Institute for War and Peace Reporting | Giving Voice, Driving Change
Kazakstan: Army Recruitment Racket
Young Kazaks suffering serious health problems are so desperate for work that they are bribing medical officials to pass them as fit for army service.
Poverty and unemployment is hitting the former Soviet republic so hard that many youths feel that their only chance of a decent life, regular meals and free medical treatment is to sign up for a fixed term in the military.
Those who are malnourished, underweight or suffering from serious illnesses should stand no chance of being recruited, but many are offering corrupt medics cash in exchange for a clean bill of health.
At a hospital in the southern town of Shymkent, a civilian doctor, who used to be contracted by the military to carry out health checks, told IWPR on conditions of anonymity that many recruits had been passed as fit despite serious health problems, by paying money to rural conscription centre medics.
The scale of the problem is only now being acknowledged by the military after three new recruits in the Shymkent division, who were certified as healthy only last autumn, were found to be suffering from tuberculosis on January 20.
Syrym Urazymbetov, a senior army medic, confirmed that the recruits, from the Almaty and Karagandy regions, had been diagnosed with the potentially fatal disease, raising fears that many of those who came into contact with them have been infected too.
The head doctor at the Shymkent tuberculosis clinic, Anuar Maimakov, said in one case the disease was in its early stages and might have been missed by doctors, but the other two sufferers should have been diagnosed straight away.
"We encounter this problem every six months, whenever there is a new recruitment drive," Ruslan Jaksylykov, commander of the Shymkent garrison, told IWPR.
He explained that the medical certificates handed out to would-be soldiers at local conscription centres are so untrustworthy that the army now sends each individual for a second, more extensive, medical at a local hospital. "In spring alone, we had to reject 12 new recruits because of their health," he said.
The head of the recruitment department of the south Kazakstan enlistment office, Colonel Oleg Sidorov, confirmed that new soldiers often suffer from poor health, saying many are underweight and some, especially those from rural areas, have skin diseases.
"If a soldier is acknowledged to be unfit for service because of his health, then the responsibility for this is borne by the doctor who did not detect the illness," said Sidorov, adding that a medic can be fined the equivalent of 75-80 US dollars - a month's salary - if found to be negligent.
Last year, five soldiers from the south Kazakstan region were dismissed when they were found to be mentally ill - a condition which was clearly apparent when they began their service. The recruiting doctors had apparently not spotted this - or at least they did not report it.

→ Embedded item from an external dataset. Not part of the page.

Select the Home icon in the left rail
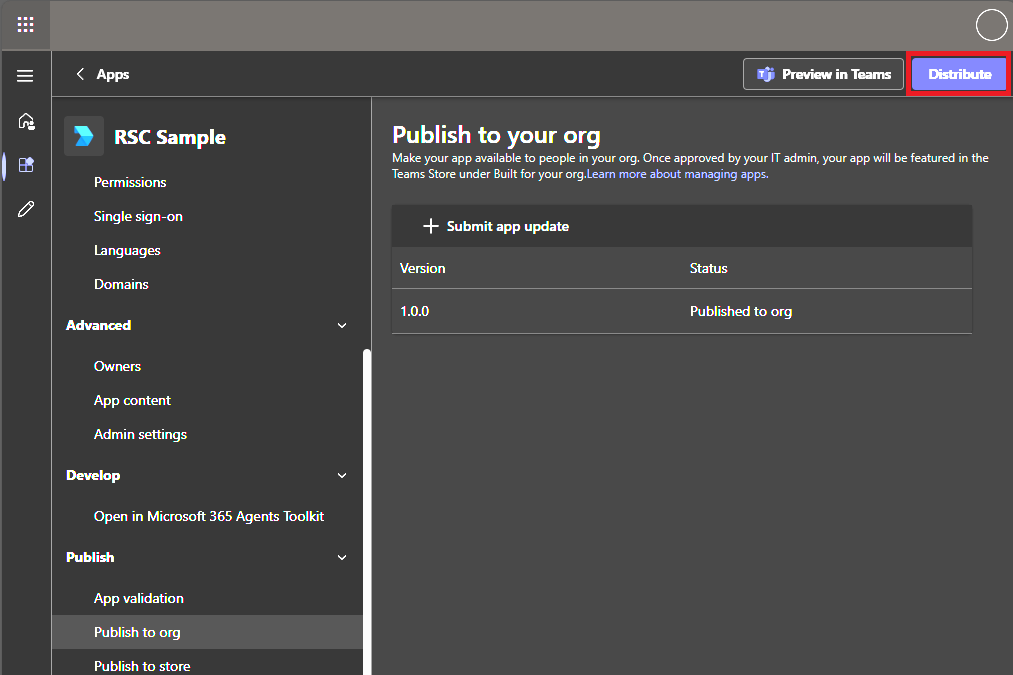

While the military admits that the problem lies with the local medics who first certify the young recruits as fit for service, they appear reluctant to accuse them of corruption, for the moment at least.
Colonel Meldebek Adilbekov, an official in the military prosecutor's office in south Kazakstan, said, "We will be looking into every allegation of unfit soldiers being conscripted. At this point, we are not sure whether some doctors are making errors or acting illegally."

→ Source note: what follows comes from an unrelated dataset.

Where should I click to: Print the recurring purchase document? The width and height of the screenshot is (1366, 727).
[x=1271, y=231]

Many men from rural areas see army life as their only chance to escape unemployment and poverty. Sapar, a soldier in the Shymkent garrison, who was recruited from a village in the Jezkazgan region, is typical. "There's no work where I live, and it doesn't look like there will be any soon," he said.
One local army officer, who did not want to be named, told IWPR that many of the would-be soldiers choose service as way to ease the pressure facing their impoverished families.
Bulat, a doctor who worked for a medical commission at a Shymkent enlistment office for several years, told IWPR that underweight recruits were now so commonplace that recruitment officials have asked for the minimum weight limit to be lowered to raise the number of soldiers accepted for service.
They argue it is perfectly normal for some recruits to be underweight, as Kazaks are naturally slender people. But Bulat insists their condition is largely due to malnourishment.
Such health problems, mostly caused by poverty, are affecting the army's ability to recruit. During Soviet times, around 10,000 soldiers enlisted from the densely populated south Kazakstan region annually. Today, the area offices struggle to find even a fifth of that number who are fit for service.